Sample Op-Ed Piece in Support of the Right to Marry for Same-Sex Couples

Civil marriage is a gateway to equality: the right to medical decision-making for a loved one, parenting rights, access to insurance, inheritance protections, immigration rights, and hundreds of other legal protections and responsibilities. The act of getting married is invested with public, historical, and spiritual significance, and is emotionally charged for the individuals involved, as well as society. Until lesbian and gay couples have the freedom to marry, discrimination in civil marriage will remain a profound barrier to achieving complete equality for lesbians and gay men.

Look how far we’ve come. Considering it took until 1967 for the United States Supreme Court finally to overturn state bans on interracial marriage, it has been just a historical eye blink since a Hawaii court found that there is no good reason to ban gay people from civil marriage, thus opening this national dialogue. Since then, two-thirds of the public have told national pollsters that it is inevitable that same-sex couples will be able to marry, and a majority of Americans now support extending to lesbian and gay couples at least the same protections and benefits already given to married couples. Last year, Vermont made history by instituting civil unions for lesbian and gay couples, offering state-level protections parallel to marriage (though separate and unequal). Such progress, however, occurs against a backdrop in which the far right continues to try to shut down this crucial discussion with pre-emptive discriminatory laws and ballot measures. Anti-gay efforts on state ballots this past November included an extremist measure in Nebraska to ban all family protections as well as any future legal marriages for gay couples and a measure in Nevada to change the state constitution to define marriage as only between a man and a woman.

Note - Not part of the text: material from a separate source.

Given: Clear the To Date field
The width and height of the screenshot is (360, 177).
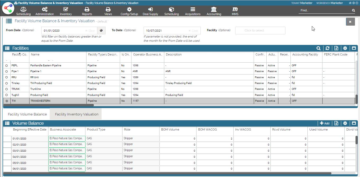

The discussion about marriage needs to move forward rather than shut down, as right-wing groups and legislators have tried to do. More Americans need to talk over these issues with families, friends, and even those with whom they disagree. When they do, they will see – as courts in Hawaii and Vermont have – that there is no good reason for denying lesbian and gay couples the commitment, protections, and responsibilities of civil marriage.